With earnings season a month away, market watchers trying to get a sense of the year ahead are focusing on macro economic news, various market research reports and week-to-week news from leading tech vendors.
Factory revenue in the worldwide server market decreased 2.4 percent year over year to $11.8 billion in the first quarter of 2012, according to a report from IDC released this week.
It was the second consecutive quarter of year-over-year revenue decline, according to IDC. One reason for the year-over-year slump was that the server market in 2011 experienced an uptick as companies refreshed their computing infrastructure, making it difficult for manufacturers to achieve relative gains this year.
Nevertheless, there are other reasons to be concerned.
"The larger concern for server vendors was the sharply lower revenue growth in Asia/Pacific, including China," wrote Matt Eastwood, in the report. "China is one of only three countries that regularly spend more than $1 billion quarterly on servers and any sustained reduction in revenue growth would be troubling for the market."
Research In Motion this week had troubling news, as it warned that it is forecasting an operating loss for the quarter. The beleaguered manufacturer of the BlackBerry said competition was hurting business. It has hired several investment banks to help it come up with ways to shore up its finances, including licensing its OS.

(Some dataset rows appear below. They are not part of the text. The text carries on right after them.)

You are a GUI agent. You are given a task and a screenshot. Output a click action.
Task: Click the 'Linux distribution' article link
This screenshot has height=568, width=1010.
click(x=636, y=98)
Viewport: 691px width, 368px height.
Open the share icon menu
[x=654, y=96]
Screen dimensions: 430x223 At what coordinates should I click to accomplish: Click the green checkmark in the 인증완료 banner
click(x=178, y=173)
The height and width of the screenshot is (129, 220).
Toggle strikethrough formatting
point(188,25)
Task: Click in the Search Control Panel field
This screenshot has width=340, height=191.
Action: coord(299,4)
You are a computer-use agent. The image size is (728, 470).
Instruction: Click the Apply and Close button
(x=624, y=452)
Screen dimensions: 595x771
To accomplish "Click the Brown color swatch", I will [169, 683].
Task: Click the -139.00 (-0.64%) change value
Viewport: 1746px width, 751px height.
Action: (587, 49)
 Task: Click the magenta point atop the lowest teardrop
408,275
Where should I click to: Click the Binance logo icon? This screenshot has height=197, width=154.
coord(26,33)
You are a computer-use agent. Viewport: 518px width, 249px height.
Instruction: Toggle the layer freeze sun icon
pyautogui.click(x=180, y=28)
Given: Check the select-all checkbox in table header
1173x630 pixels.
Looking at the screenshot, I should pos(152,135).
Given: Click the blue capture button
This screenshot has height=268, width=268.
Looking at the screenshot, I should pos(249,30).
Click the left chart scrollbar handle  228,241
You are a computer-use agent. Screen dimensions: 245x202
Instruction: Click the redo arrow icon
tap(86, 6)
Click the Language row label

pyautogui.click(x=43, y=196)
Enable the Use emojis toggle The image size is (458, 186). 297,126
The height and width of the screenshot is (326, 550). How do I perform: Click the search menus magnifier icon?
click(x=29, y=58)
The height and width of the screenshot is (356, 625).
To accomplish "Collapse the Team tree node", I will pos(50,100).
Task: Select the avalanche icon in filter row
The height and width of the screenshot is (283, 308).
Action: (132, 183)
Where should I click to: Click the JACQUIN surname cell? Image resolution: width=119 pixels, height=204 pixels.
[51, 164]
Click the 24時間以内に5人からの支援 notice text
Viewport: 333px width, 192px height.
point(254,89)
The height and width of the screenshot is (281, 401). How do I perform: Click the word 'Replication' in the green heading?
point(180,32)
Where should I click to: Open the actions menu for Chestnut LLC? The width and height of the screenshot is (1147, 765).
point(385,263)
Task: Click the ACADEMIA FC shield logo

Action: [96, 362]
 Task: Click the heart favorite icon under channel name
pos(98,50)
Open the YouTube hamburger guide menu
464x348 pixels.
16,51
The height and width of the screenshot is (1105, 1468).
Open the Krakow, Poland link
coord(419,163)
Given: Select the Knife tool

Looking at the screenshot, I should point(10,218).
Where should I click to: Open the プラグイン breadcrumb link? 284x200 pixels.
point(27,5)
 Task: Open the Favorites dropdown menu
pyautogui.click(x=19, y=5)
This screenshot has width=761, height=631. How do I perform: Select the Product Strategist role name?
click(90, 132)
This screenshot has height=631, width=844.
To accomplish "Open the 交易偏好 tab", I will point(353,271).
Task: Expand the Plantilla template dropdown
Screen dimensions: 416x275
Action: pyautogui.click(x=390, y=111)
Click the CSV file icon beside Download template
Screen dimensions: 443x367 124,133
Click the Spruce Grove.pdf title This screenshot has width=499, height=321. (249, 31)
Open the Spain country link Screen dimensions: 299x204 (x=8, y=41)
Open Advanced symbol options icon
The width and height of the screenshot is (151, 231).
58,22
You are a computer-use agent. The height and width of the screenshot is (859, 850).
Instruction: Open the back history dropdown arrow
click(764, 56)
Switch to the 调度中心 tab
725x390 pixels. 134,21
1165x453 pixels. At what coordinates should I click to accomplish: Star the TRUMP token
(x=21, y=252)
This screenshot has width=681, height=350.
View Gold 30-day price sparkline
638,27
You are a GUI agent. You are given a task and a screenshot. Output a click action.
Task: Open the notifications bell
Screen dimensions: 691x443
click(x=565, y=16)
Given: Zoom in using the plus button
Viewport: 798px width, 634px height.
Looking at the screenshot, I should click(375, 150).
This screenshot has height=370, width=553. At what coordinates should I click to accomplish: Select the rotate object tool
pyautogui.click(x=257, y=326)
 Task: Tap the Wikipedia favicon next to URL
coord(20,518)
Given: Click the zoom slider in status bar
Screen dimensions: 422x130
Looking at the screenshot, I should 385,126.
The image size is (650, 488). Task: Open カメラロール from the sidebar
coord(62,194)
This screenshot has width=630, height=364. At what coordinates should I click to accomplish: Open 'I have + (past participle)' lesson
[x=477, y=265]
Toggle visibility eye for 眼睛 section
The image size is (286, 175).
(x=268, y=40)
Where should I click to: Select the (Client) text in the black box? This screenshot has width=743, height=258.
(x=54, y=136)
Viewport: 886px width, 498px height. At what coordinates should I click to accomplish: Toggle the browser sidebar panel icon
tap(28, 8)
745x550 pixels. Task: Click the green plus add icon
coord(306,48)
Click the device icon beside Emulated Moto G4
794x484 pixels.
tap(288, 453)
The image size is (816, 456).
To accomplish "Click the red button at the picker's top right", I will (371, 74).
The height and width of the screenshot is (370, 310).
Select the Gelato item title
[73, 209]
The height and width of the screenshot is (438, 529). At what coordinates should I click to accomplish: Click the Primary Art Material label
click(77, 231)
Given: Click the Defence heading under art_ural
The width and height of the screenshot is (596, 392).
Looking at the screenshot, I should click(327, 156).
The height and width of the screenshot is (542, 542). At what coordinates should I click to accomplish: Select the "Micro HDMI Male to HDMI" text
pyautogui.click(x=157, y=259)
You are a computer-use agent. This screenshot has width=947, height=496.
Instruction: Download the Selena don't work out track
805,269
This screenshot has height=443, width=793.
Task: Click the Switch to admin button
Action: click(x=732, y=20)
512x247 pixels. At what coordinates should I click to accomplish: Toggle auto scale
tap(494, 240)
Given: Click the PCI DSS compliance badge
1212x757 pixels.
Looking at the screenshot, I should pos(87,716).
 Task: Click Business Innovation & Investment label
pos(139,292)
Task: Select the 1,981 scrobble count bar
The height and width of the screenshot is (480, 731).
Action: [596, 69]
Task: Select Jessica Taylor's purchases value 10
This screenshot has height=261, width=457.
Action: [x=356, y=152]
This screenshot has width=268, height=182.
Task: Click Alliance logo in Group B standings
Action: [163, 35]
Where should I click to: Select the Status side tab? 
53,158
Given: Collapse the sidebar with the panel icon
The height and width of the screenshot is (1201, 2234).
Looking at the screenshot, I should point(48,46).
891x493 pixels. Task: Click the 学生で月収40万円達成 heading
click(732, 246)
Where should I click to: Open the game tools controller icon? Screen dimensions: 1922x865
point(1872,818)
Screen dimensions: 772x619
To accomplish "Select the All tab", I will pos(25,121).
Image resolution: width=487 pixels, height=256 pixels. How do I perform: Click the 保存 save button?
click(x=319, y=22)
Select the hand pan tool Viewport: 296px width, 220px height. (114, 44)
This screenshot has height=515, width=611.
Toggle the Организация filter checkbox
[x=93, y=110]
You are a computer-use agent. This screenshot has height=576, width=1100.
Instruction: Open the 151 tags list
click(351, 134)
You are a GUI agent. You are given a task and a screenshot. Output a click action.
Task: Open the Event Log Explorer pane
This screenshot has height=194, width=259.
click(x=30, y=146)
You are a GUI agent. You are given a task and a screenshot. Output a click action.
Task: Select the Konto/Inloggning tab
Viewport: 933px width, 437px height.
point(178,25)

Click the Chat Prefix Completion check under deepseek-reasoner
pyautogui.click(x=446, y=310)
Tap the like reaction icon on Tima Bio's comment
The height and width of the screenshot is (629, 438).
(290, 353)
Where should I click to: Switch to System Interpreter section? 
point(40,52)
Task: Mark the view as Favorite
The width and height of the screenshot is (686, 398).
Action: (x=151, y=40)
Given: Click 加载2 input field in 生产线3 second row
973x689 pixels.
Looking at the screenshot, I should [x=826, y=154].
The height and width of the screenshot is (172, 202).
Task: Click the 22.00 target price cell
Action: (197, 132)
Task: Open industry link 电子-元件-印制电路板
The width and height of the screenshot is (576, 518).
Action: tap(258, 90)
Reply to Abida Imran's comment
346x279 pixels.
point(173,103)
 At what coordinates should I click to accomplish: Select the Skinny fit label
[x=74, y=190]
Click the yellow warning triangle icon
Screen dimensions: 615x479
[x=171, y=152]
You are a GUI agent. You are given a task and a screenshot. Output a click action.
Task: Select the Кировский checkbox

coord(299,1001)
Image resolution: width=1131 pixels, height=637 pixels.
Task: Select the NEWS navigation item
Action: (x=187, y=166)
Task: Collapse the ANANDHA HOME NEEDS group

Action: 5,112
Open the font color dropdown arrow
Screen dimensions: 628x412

A week earlier, Hewlett-Packard said it would cut 27,000 employees as part of a long-term restructuring plan. The company's net income for the second quarter, which ended April 30, was $1.6 billion, plunging 31 percent year-over-year.
Not all forecasts on the tech front are dismal, however. Piper Jaffray analyst Gene Munster this week reiterated his forecast that Apple could hit $1,000 a share this year because of upgrades to products including iPhone and Mac, the iPad and iPhone.
Though some vendors will have a tough time in an uncertain market this year, overall, the prospects for bellwether tech vendors may not be too bad, according to other market watchers. Financial forecasts have already taken into account economic headwinds, and may have given too much weight to negative trends, pointed out Canaccord Genuity equity strategist Tony Dwyer.
The debt crisis in Europe and the decline in global equity markets, coupled with fears about the U.S. economy, appear to assume "a recession that remains unlikely given the historic availability of money," wrote Dwyer in a technical market analysis this week. Dwyer said he forecasts the S&P will gain approximately 15 percent this year, closing at 1,575.
In the near-term all eyes will be on tech companies that are first to report for their quarters, including Oracle, VMware and Red Hat, in late June. According to Richard Davis, another Canaccord analyst, these companies are expected to turn in decent quarters.